-- TEXT SHOWN --
[Start]
Almost certain the "closed in" effect was a later idea. Do not have any examples here in the library of closed in verandahs like yours, that were done originally .... that's not to say it isn't possible, I just can't find any examples in the 6 or 7 books I checked in. 
Anyway, this is the idea:

----------


## Artiglass

> are you going to replicate the existing panels in the longer runs?

     if you mean the pieces with the cross cut out in it they will be what I will replicate and I think put just one in the middle of each new section and balusters each side but open to suggestion there.  Each "run" is approx 2400 wide, most of them... one is 2790 and one 1800, two are 900 and 760 around the other steps other side of verandah  :Smilie:

----------


## Artiglass

Just showed the picture you posted to my husband and he likes the alternating baluster sizes as you have shown very much  :Smilie:

----------


## seriph1

thanks ... repetition was a common element in Victorian era buildings .... 'blocked' asymmetry (like groups of one's two's three's four's reversed and repeated etc.) emerged as popular from around 1910. 
Also, a single (or two, or three spaced apart depending on run length) vertical stainless rod would work to support the centres of the bottom rails and be practically invisible. 
BTW systems as I drew take a good amount of planning  -  often built and fitted on the ground. If 30mm spacing was the preference, then making a LOT of 30mm spacer blocks would be a good idea ....  
What is the thickness of the trefoil panels?

----------


## Artiglass

> thanks ... repetition was a common element in Victorian era buildings .... 'blocked' asymmetry (like groups of one's two's three's four's reversed and repeated etc.) emerged as popular from around 1910. 
> Also, a single (or two, or three spaced apart depending on run length) vertical stainless rod would work to support the centres of the bottom rails and be practically invisible. 
> BTW systems as I drew take a good amount of planning  -  often built and fitted on the ground. If 30mm spacing was the preference, then making a LOT of 30mm spacer blocks would be a good idea ....  
> What is the thickness of the trefoil panels?

  Thickness of the cross panels is 32mm and they are 200mm wide.  The ones I will make will be about 140mm wide.
The rebated allowance under the top railing is 40mm so I will sit them forward and use an appropriate piece of beading behind to tidy up the gap. 
With regard to painting the top rails and bottom rails will be indian red, the balusters will be a cottage cream and the decorative panels yet to be decided...either a lighter red shade, a dark grey or a green ( not bright green or not federation green ). Vertical posts will be indian red. 
Its seems by this old photo  
That the trend for painting the verandah posts was only up so far so I will do that and use the cream up the top as well. 
Whatever third colour I choose I guess must be later used on the decorative parts of the gabled section as shown in this photo   
so in light of that maybe not green ( I am not a lover of most greens ) ...... 
dark grey maybe ??  
The proportions of the upright verandah posts are 150mm by 150mm.
We removed the iron handrail that went up the steps on the lefthand side for painting purposes. We will have to put some form of handrailing back for a couple of reasons.......my husband being one ( his dodgy knees ) and for older visitors. Design and style and economics of that yet to be determined.

----------


## seriph1

the trouble with the green that became prevalent in the 90's (commonly referred to as Brunswick green) is that it's simply too washed out to be authentic and effective .... also, many never coated their trims with enough coats to make it truly solid.
[End]
-- DATASET EXTRACT --
[Start]
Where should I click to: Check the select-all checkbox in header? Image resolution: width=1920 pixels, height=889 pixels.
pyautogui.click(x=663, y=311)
[End]
-- SET OF TASKS --
A. Summarize the verandah railing discussion in three sentences.
B. Extend the verandah railing discussion past its final post.
The lines have no connection to the verandah railing discussion.

-- THE ANSWERS --
A. Artiglass plans to replicate the existing panels with the cross cut out, putting one in the middle of each new section with balusters on each side. seriph1 notes that repetition was common in Victorian era buildings and suggests a vertical stainless rod to support the centers of the bottom rails. Artiglass replies that the cross panels are 32mm thick and 200mm wide, the new ones will be about 140mm wide, and the rails and posts will be painted indian red with cottage cream balusters, while the color of the decorative panels is still undecided.

B.
there is an alternative which was used in Post-Federation Australia which was called "Emerald Hill"   -   it is so dark at dusk it looks black. In full light it is still very dark but I find it really yummy .... it may be a bit too much on your place but I doubt it, given the scale of the home. 
I love (the right) grey when it is done right. Your Indian Red, Cream, Green/Grey scheme while a wee bit cliché does look nice on Federation homes. ... of course, all this is only my opinion and as my darling wife always points out, what I know could very easily be written on the head of a pin .... with room to spare  :Biggrin:  
BTW is that a modern/recent extension on the right hand side of the home?

----------


## Artiglass

The extension on the right was added in the late sixties to house the extra franciscan monks that resided in the house..added were 3 bedrooms and a new bathroom and toilet area.  making the house now have 7 bedrooms, 3 sitting rooms, 5 with fireplaces. 
Recently I was talking to a local fellow who was ( with his business partner ) the man who did the addition. He is now in his mid seventies.  Prior to the addition the weatherboard part on at the back in the black and white photos was a washouse/bathroom plus verandah. Once the addition went on a cement slab was poured for the walkway area around in a u shape but the floors of the three new bedrooms are again jarrah ? floorboards.  
I will check out that colour you mentioned while I am out and about later, as I do like the blacky greens.

----------


## Artiglass

Noone could show me a sample of that emerald hill colour while I was out but found it online

----------


## seriph1

yes that's the one. Dont hold back from making up your own colour though. When i recommend such things to clients I add that it is always a good idea document any custom formulations.

----------


## Artiglass

> Existing breadloaf profile handrailing seems to be fitted as you have described by cutting in one end deeper than the other and sliding back then nailing with a skewed nail from the top. Hence the cutout section will be a different and a bigger shape than the railing we will have to fit. That may put paid to cutting the shape in for the new/old handrailing profile. 
> It may be necessary for some builders bog to be used. OR we use the old method as you suggested and use the existing cutout section and fill whatever hole or gap is left  ?

  I began work today on the verandah..........I used a reciprocating saw ( the you beaut el cheapo OZITO jobbie ) to cut down the side of each panel of asbestos in frame, cutting through the wood only ( not asbestos ) and the nails and lifting the whole asbestos and wood frame panel out and away in one go. Chiselled out the leftover ends of the breadloaf railing to reveal a deeper cut in at one end than the other ( as you thought Steve ). There was also nails going horizontally into each section of handrail at the vertical posts. Now we have a larger cutout due to the shape of the breadloaf handrails than is required for the newer handrails. Either I bog it with builders bog completely now and recut the shape or I slip the new handrailing into place and deal with any gaps that remain. I am also painting as I go.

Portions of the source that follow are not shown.